Using the material below, print the line that contains "Where should I click to: Remove", the line that contains "the 会员管理 menu", and every line in between, exactly and nothing else.

______

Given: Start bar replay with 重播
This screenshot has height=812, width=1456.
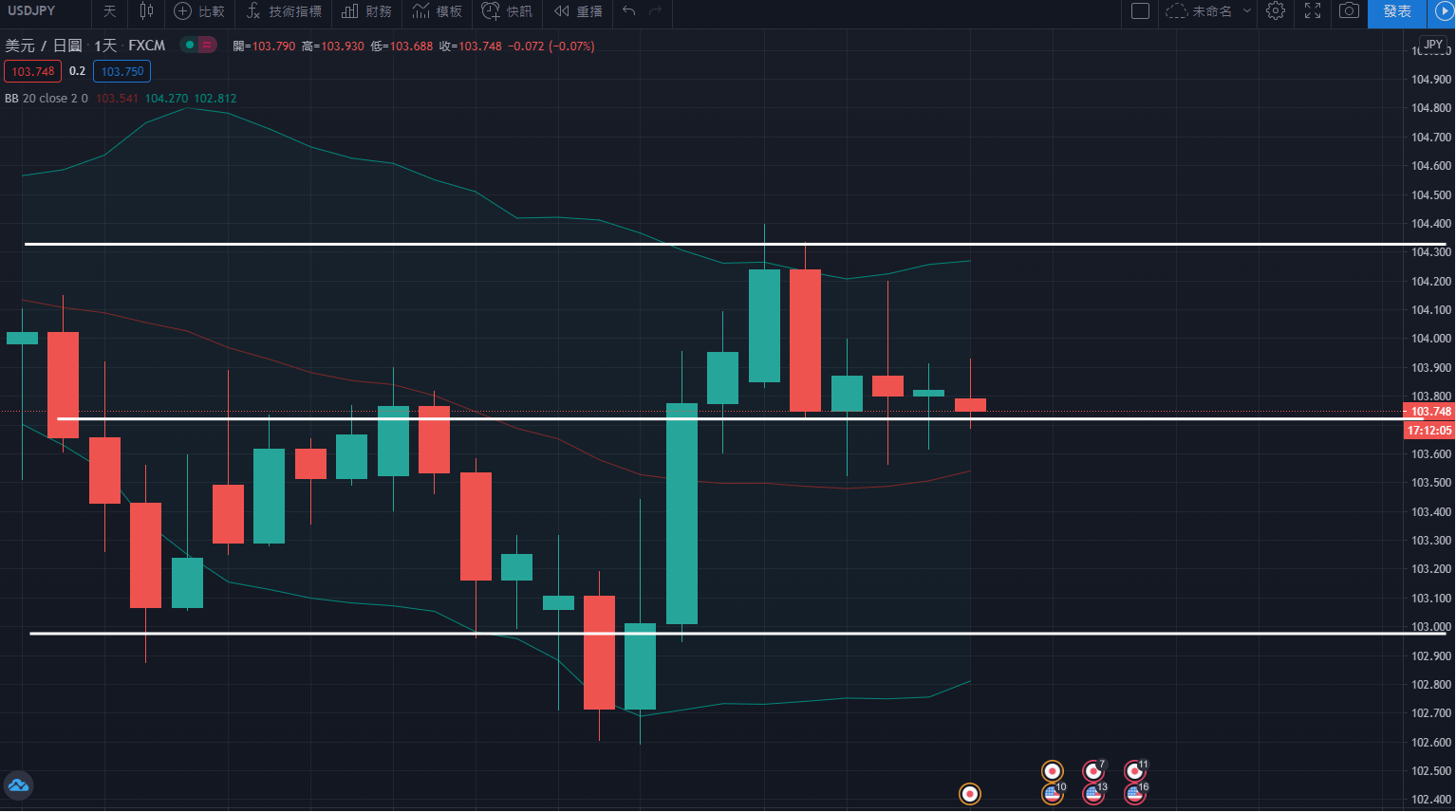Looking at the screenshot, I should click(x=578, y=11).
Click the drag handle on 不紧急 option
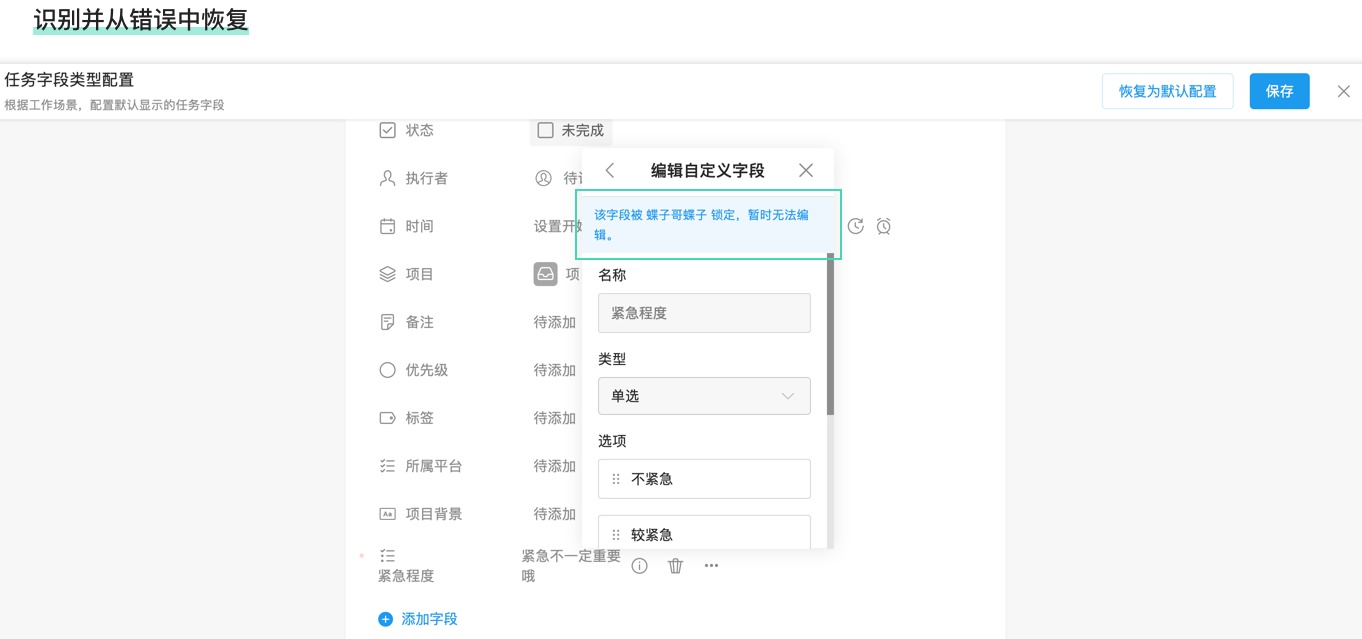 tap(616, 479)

______

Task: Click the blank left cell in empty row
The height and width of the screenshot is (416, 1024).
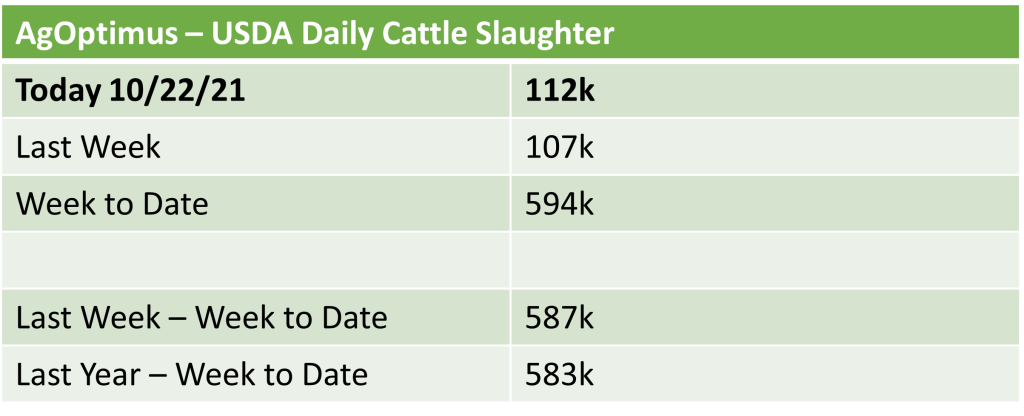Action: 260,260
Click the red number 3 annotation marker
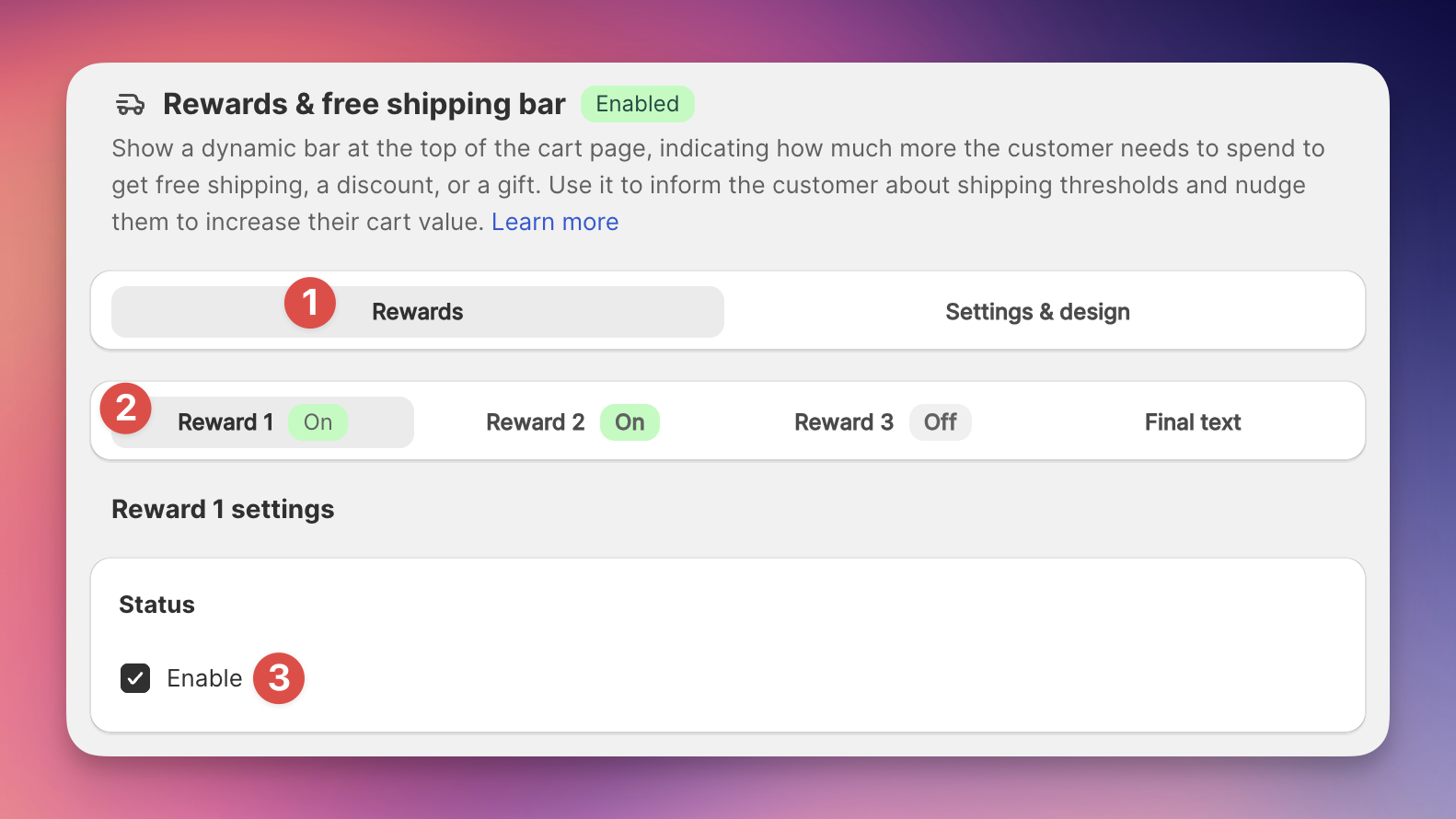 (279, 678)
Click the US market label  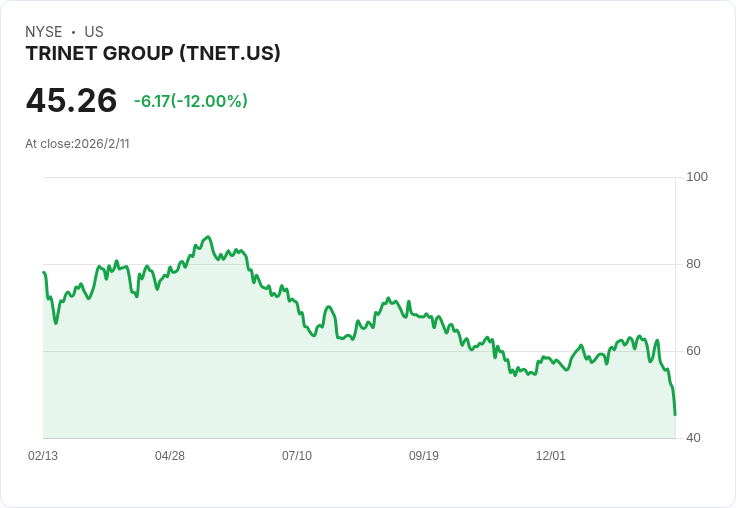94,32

______

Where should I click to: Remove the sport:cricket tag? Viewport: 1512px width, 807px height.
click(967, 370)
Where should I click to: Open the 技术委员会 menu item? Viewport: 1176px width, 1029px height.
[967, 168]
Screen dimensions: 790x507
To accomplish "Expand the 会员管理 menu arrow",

______

Problem solution
Where should I click to: Remove the sport:cricket tag? Viewport: 1512px width, 807px height.
click(967, 370)
Where should I click to: Open the 技术委员会 menu item? Viewport: 1176px width, 1029px height.
[967, 168]
Screen dimensions: 790x507
To accomplish "Expand the 会员管理 menu arrow",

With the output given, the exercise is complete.